The increase in unrepresented litigants, predicted as a result of government plans to save £350m out of the annual £1.2bn legal aid bill, will inundate the system with inexperienced and disoriented claimants, the MPs' report on the operation of the family courts says.
Its most serious impact is likely to be in abuse cases where lawyers working on a pro bono basis or even children's guardians have been pressed into service to prevent alleged perpetrators interrogating their victims in court.
That ad hoc provision could be overwhelmed, the justice committee fears, unless extra funds are made available for lawyers.
"The increase in litigants in person will give rise to more cases in which an alleged abuser cross-examines the person he or she is alleged to have abused," says the report, published on Thursday.
"We recommend the Ministry of Justice considers allowing the court to recommend that legal aid be granted to provide a lawyer to conduct the cross-examination in such cases.
"There are currently no rules to prevent litigants in person cross-examining victims of alleged abuse, whether children or adults."
The report says that Sir Nicholas Wall, the head of the courts' family division, advised the MPs that there was no provision in family law to prevent the accused cross-examining a victim.
Mrs Justice Pauffley told the MPs: "The only other way I have seen it managed is for the guardian or the child's representative to shoulder the burden of cross-examining the young person with a list of questions provided by the accused, but that is less than satisfactory."
The committee also fears other repercussions from litigants representing themselves. The report says: "Non-lawyers accessing the family courts can find it a confusing and frustrating experience... The family court will need to become more attuned to dealing with parties representing themselves and this will require procedures and guidance developed to accommodate the challenges posed by larger numbers of litigants in person.
"Currently, only one in 10 separating parents resolves their disputes in court.
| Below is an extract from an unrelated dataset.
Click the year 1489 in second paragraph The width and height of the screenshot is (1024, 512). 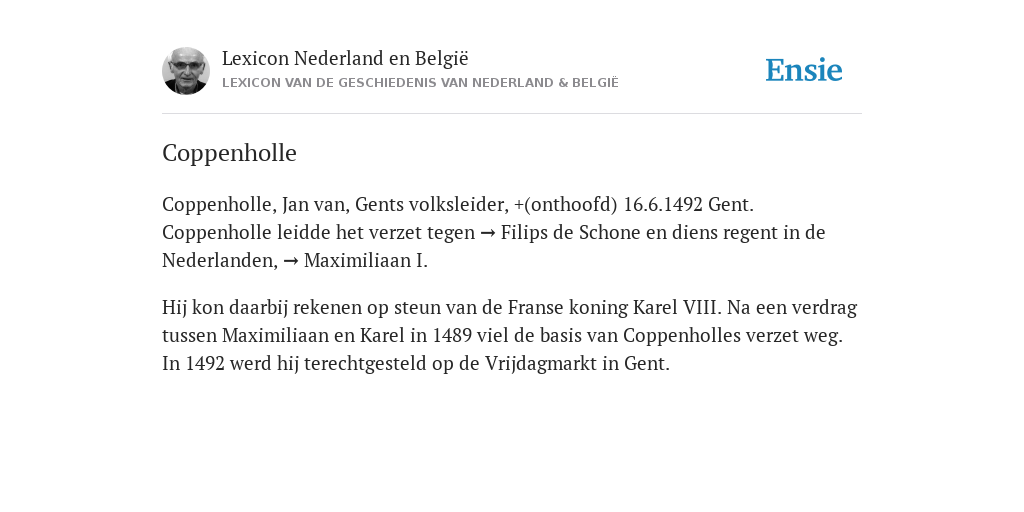452,335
The evidence we received is that a large number of these parents have multiple problems.
"This means that they are unlikely to be diverted from court by anything other than intensive intervention. In addition, there are many cases involving safeguarding concerns which should not be diverted from court.
"Some parents could be diverted from court by low-level intervention, but the government should be realistic about the impact of any proposals on the number of private law cases reaching court."
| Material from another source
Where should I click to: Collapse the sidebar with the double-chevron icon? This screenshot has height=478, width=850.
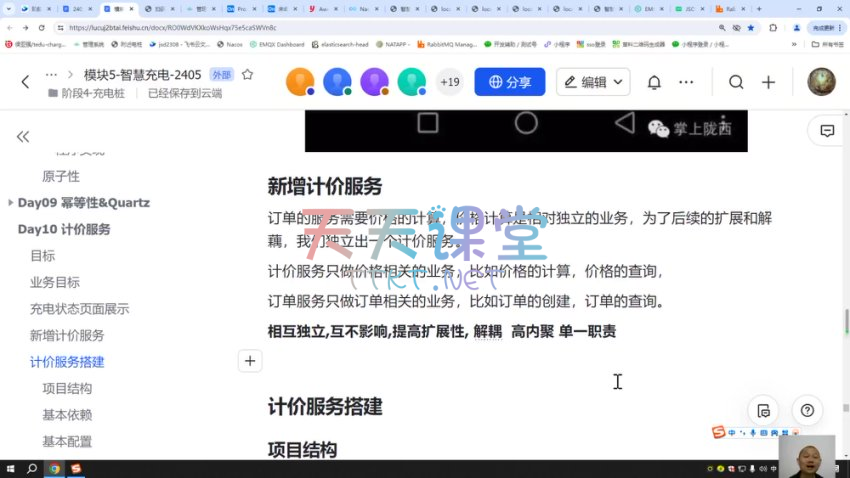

The justice committee says adequate provision has not been made for mediation, the cheaper resolution process the government is eager to promote.
"We are concerned that the government may not have budgeted for enough additional mediations in its legal aid proposals. With more than 200,000 people losing eligibility for legal help and representation, the department's prediction that only 10,000 extra mediations will be required seems low."
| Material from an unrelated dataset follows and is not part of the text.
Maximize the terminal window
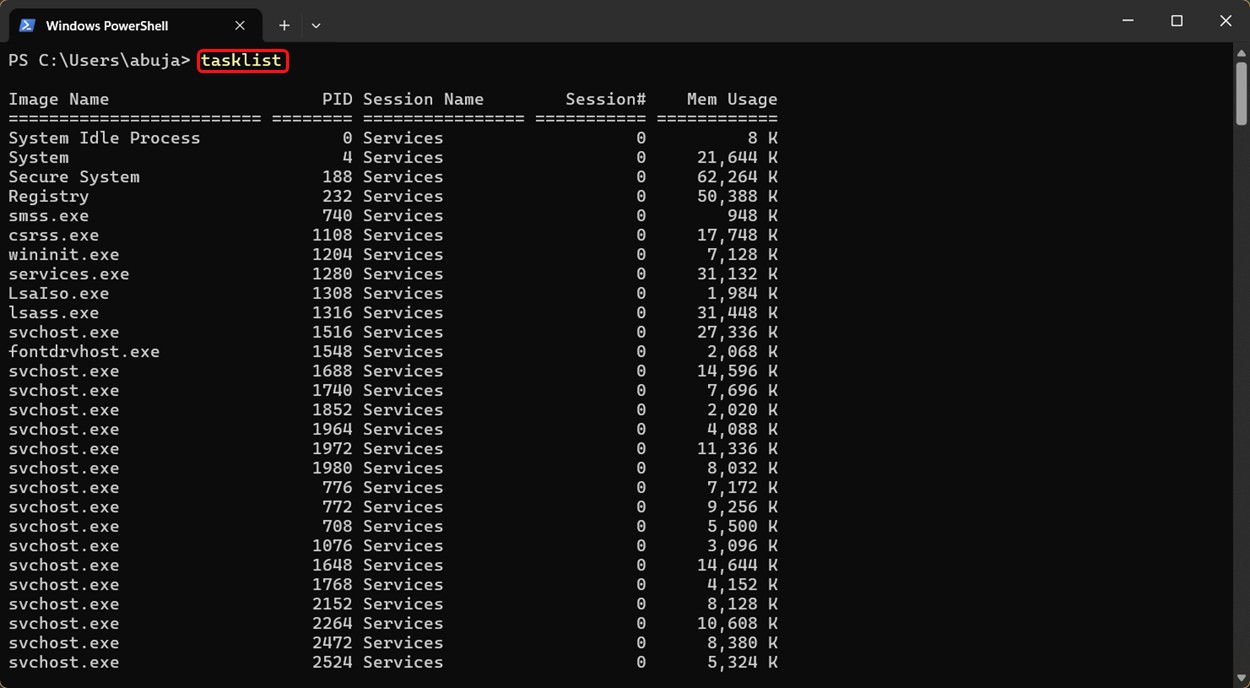The height and width of the screenshot is (688, 1250). pos(1177,21)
The committee expressed strong opposition to increasing media access to the family courts. "Our witnesses were united in opposing implementation of the scheme to increase media access to the family courts contained in the Children, Schools and Families Act 2010," the report says. "While their reasons for doing so differed, and were sometimes contradictory, such universal condemnation compels us to recommend that the measures should not be implemented, and the Ministry of Justice begin afresh. We welcome the government's acknowledgement that the way the legislation was passed was flawed, and urge ministers to learn lessons from this outcome for the future."
The committee's chairman, Sir Alan Beith, said: "Many family disputes could be better dealt with by mediation than in a court. However, there will still be cases which go to court and there will be significantly more litigants in person following changes to legal aid.